HRA Watch

AJOS Update: Legal battles continue, members hold fast
August 2002

In the welfare centers, most Local 1180 members continue to steadfastly refuse to take the Associate Job Opportunity Specialist (AJOS) title, despite enormous management pressure. Of those that have taken the position, many are disillusioned by the reality, and some have asked for their old jobs back.

Behind the scenes, the union is continuing to work hard on the issue on multiple legal fronts. The union has continued efforts to win its case that the new AJOS title is a violation of the Local 1180 contract. An improper practices charge was filed last year at the Office of Collective Bargaining (OCB). The union also went to court to get an injunction to prevent the title from being implemented while the OCB case was pending. After the union won an initial temporary restraining order, the city filed for a stay of that order and just continued to implement the new titles. The union then filed a contempt of court motion because of the city's refusal to obey the restraining order. The judge in the case ducked the politically sensitive issue of ruling on the contempt motion by deciding against the union on the injunction itself, thus rendering the contempt motion moot. That ended the court battle, but the improper practices charge at OCB is still pending.

Meanwhile, the union also filed an improper practices charge on the merit pay scheme that HRA came up with last year to try to lure workers into the ill-designed new title. The union argued, among other things, that the merit pay scheme violated the 1180 contact, which lays out specific criteria on how merit pay can be decided. District Council 37 filed a similar improper practices charge against the city about merit pay for the JOS title, and in July won that case. That is a good omen for 1180, which expects a decision on this matter sometime early this fall. (12/02 UPDATE: Local 1180 has won its improper practices charge on the merit pay issue. OCB ruled that the scheme was a violation of the 1180 contract, because it was a unilateral change in a mandatory subject of bargaining.)

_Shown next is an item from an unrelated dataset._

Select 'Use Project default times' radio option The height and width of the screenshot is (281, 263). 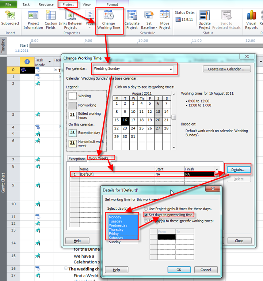click(x=146, y=209)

At the same time, the union has also been involved in hearings at OCB to determine who will represent AJOS and Administrative JOS workers if the city ultimately prevails in implementing these new titles. Local 1180 members may recall that one of the union's early objections to the JOS idea was that it left the question of which union(s) would represent the JOS titles undecided. Local 1180 filed petitions to represent both the AJOS title and the Administrative JOS title, and hearings on these petitions began in May and continued throughout the summer. They are expected to last several more months, after which OCB will make a decision. That decision could assign representation to one of the petitioning unions (Local 371 has also filed to represent the AJOS workers) or order an election among the workers to decide the matter.

In a meeting with new HRA Commissioner Verna Eggleston in late June, Local 1180 officers raised the union's objections to the JOS titles. The only response they received was that their concerns were "noted." The union believes that the resistance on the ground by 1180 members continues to be the key to defeating the JOS idea. Only that way will our concerns be more than "noted."